La ministra del Lavoro Elsa Fornero scatena oggi il tam tam sulle agenzie di stampa prodigandosi in un maldestro intervento sulla possibilità di equiparazione delle normative tra settore pubblico e privato, scegliendo quello che probabilmente è il peggior argomento utilizzabile per confrontare i due sistemi, e cioè la tematica dei licenziamenti agevolati. “Quello dei dipendenti pubblici non è un mercato, perché ha regole diverse” ha prima affermato, ma nello stesso tempo ha auspicato “…qualcosa di simile a ciò che abbiamo fatto per i dipendenti privati, relativamente alla possibilità di licenziare”. Come se non bastasse, la titolare del Welfare ha anche precisato che il suo collega a capo della Pubblica Amministrazione, Filippo Patroni Griffi, ha già in mano una delega su tale problematica, lavorando “a stretto contatto” con lei, una notizia confermata poche ore dopo dall’interessato: “Il tema dei licenziamenti degli statali e’ gia’ previsto nel testo predisposto per la legge delega. A questo punto ritengo sia opportuno approfondire alcuni aspetti tecnici in Consiglio dei ministri“.
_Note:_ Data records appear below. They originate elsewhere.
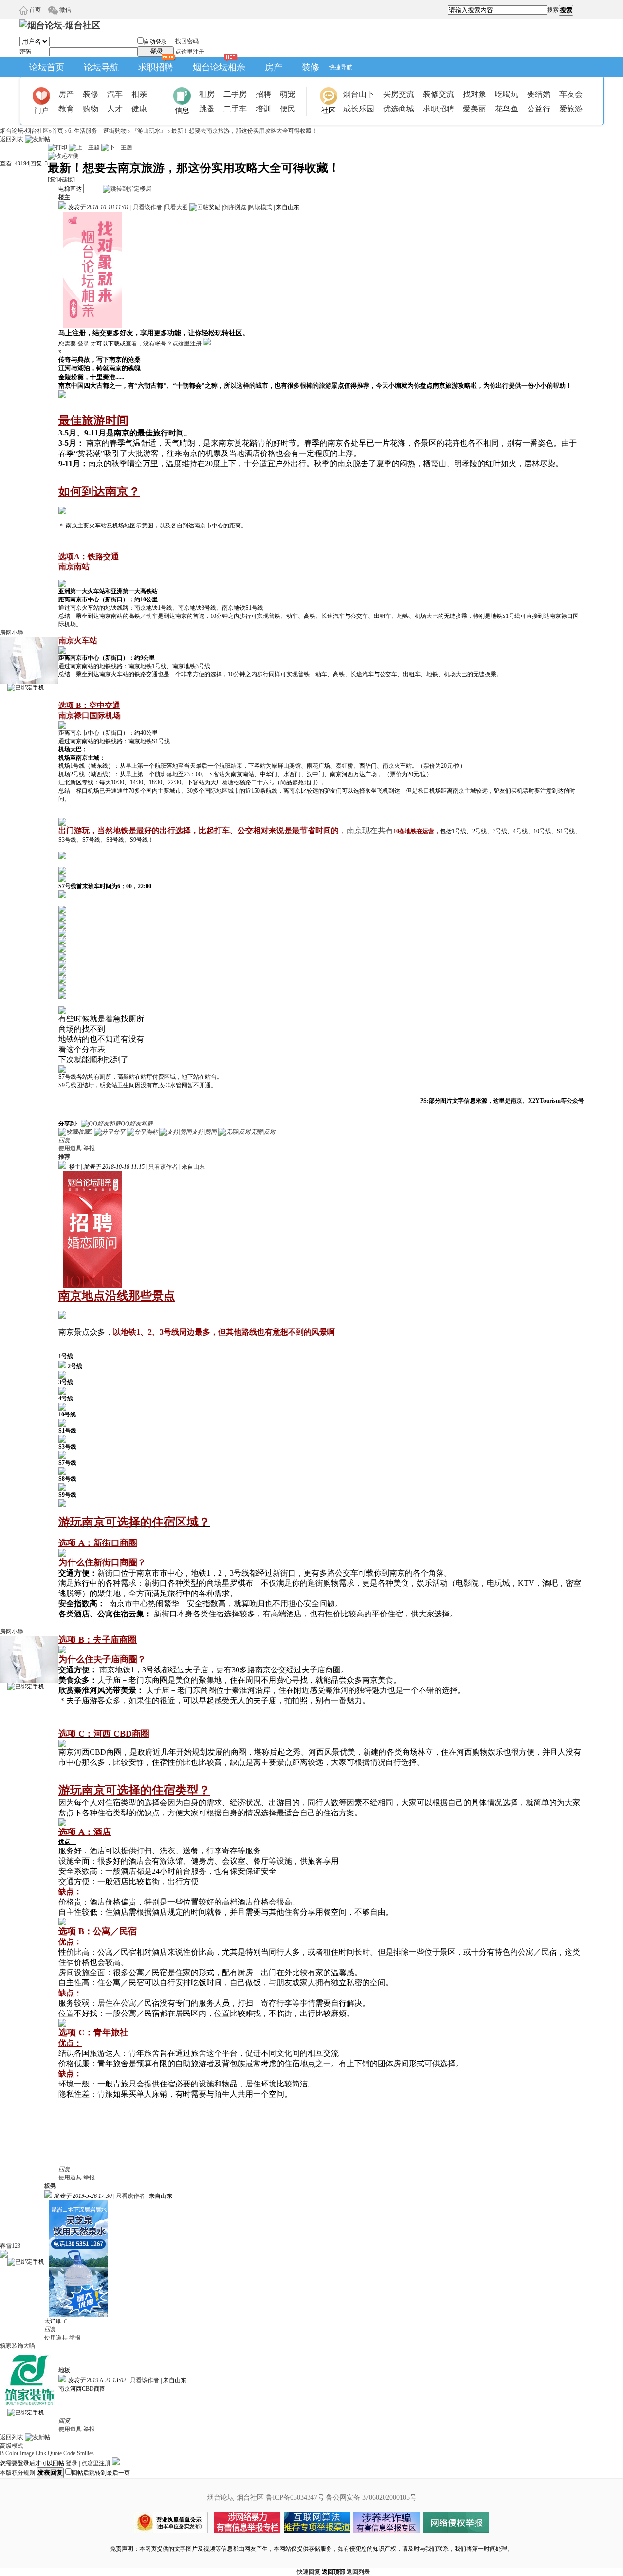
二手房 (235, 94)
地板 (64, 2370)
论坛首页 (46, 67)
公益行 (538, 109)
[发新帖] (37, 139)
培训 (263, 109)
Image (27, 2453)
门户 (41, 110)
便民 (287, 109)
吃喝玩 (506, 94)
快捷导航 (340, 67)
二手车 (235, 109)
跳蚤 (207, 109)
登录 (83, 343)
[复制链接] (61, 179)
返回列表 (11, 139)
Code (69, 2453)
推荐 (64, 1156)
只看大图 (176, 207)
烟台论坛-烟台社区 (24, 130)
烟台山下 (358, 94)
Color (11, 2453)
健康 (139, 109)
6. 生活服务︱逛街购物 (97, 130)
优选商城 (398, 109)
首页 (34, 9)
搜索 (553, 9)
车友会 (571, 94)
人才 (115, 109)
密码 (25, 51)
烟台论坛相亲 (219, 67)
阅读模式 (260, 207)
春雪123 (10, 2245)
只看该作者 (147, 207)
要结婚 (538, 94)
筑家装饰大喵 (17, 2345)
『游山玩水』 (148, 130)
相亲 (139, 94)
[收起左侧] (63, 155)
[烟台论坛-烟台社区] (59, 25)
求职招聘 (155, 67)
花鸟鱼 (506, 109)
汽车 (115, 94)
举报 (89, 1148)
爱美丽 (474, 109)
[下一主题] (116, 147)
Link (41, 2453)
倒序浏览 (234, 207)
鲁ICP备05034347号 (295, 2497)
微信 (64, 9)
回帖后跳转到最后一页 (101, 2472)
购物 (90, 109)
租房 (207, 94)
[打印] (57, 147)
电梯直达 (70, 188)
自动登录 (155, 41)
Una reazione a caldo, probabilmente la prima di tante altre, è arrivata ovviamente dalla Cgil Nazionale che tramite il responsabile Settori pubblici, Michele Gentile, ha immediatamente stigmatizzato le parole della responsabile di via Vittorio Veneto: “Un auspicio del genere, espresso perlopiù in una fase di gravissima crisi economica, è il segno di come la Fornero non abbia chiaro il titolo del suo Ministero: è a capo del dicastero del lavoro e non certo dei licenziamenti”. Uno scambio dialettico che ricorda tristemente quelli che avvenivano quotidianamente, sullo stesso tema, col precedente governo Berlusconi.
In realtà non si capisce il motivo di tanta “nonchalance” da parte del ministro, visto che proprio oggi subisce due pesanti attacchi, morbidi nella forma ma duri nella sostanza, da parte di personaggi provenienti da fronti a loro modo opposti. Il primo ad esordire, infatti, è stato il segretario del Pd, Pierluigi Bersani, che è tornato a pungolare il governo con la vicenda dei lavoratori esodati, oggettivamente gestita finora in modo approssimativo: “La questione non può essere liquidata dicendo che arriviamo fin qui perchè le risorse sono queste, non è accettabile anche se dovesse rimanere fuori un solo lavoratore. Per noi è un elemento insuperabile e in qualche bisogna risolverlo”. Ma le critiche alla gestione Fornero non sono terminate qui, perchè anche il neo presidente di Confindustria, Giorgio Squinzi, entrato ormai nel pieno delle sue attività, ha riservato decise stoccate nella sua prima relazione all’Assemblea degli industriali, bocciando la riforma del lavoro che per la rappresentanza degli imprenditori “Appare meno utile alla competitività del paese e delle imprese di quanto avremmo voluto”.
Secondo Squinzi la legge in procinto di approvazione ha sicuramente il pregio di apportare modifiche al sistema in diversi punti ma “non sempre in modo convincente”. Sarebbero dunque altre per Confindustria le urgenze su cui agire immediatamente, e più precisamente la riforma della Pubblica amministrazione, i pagamenti della P.A., i tagli alla spesa pubblica e il “credito alle imprese. Il tutto in una cornice di progressiva diminuzione delle tasse e rilancio dei consumi. Secondo il titolare di Viale dell’Astronomia, siamo ancora affetti da una “emorragia” dovuta alla crisi, un fenomeno che ha portato via “decine di migliaia di imprese” e “oltre due milioni e 500 mila” posti di lavoro: “Dobbiamo fermare questa emorragia, dobbiamo ridare speranza” ha concluso.
Di certo l’opinione pubblica non si sentirà rinfrancata, consolata, o pronta ad avere maggiore ottimismo e speranze per il futuro ascoltando le improvvide dichiarazioni odierne della ministra del Welfare, a prescindere dalla discussione nel merito della problematica a cui le stesse si riferivano.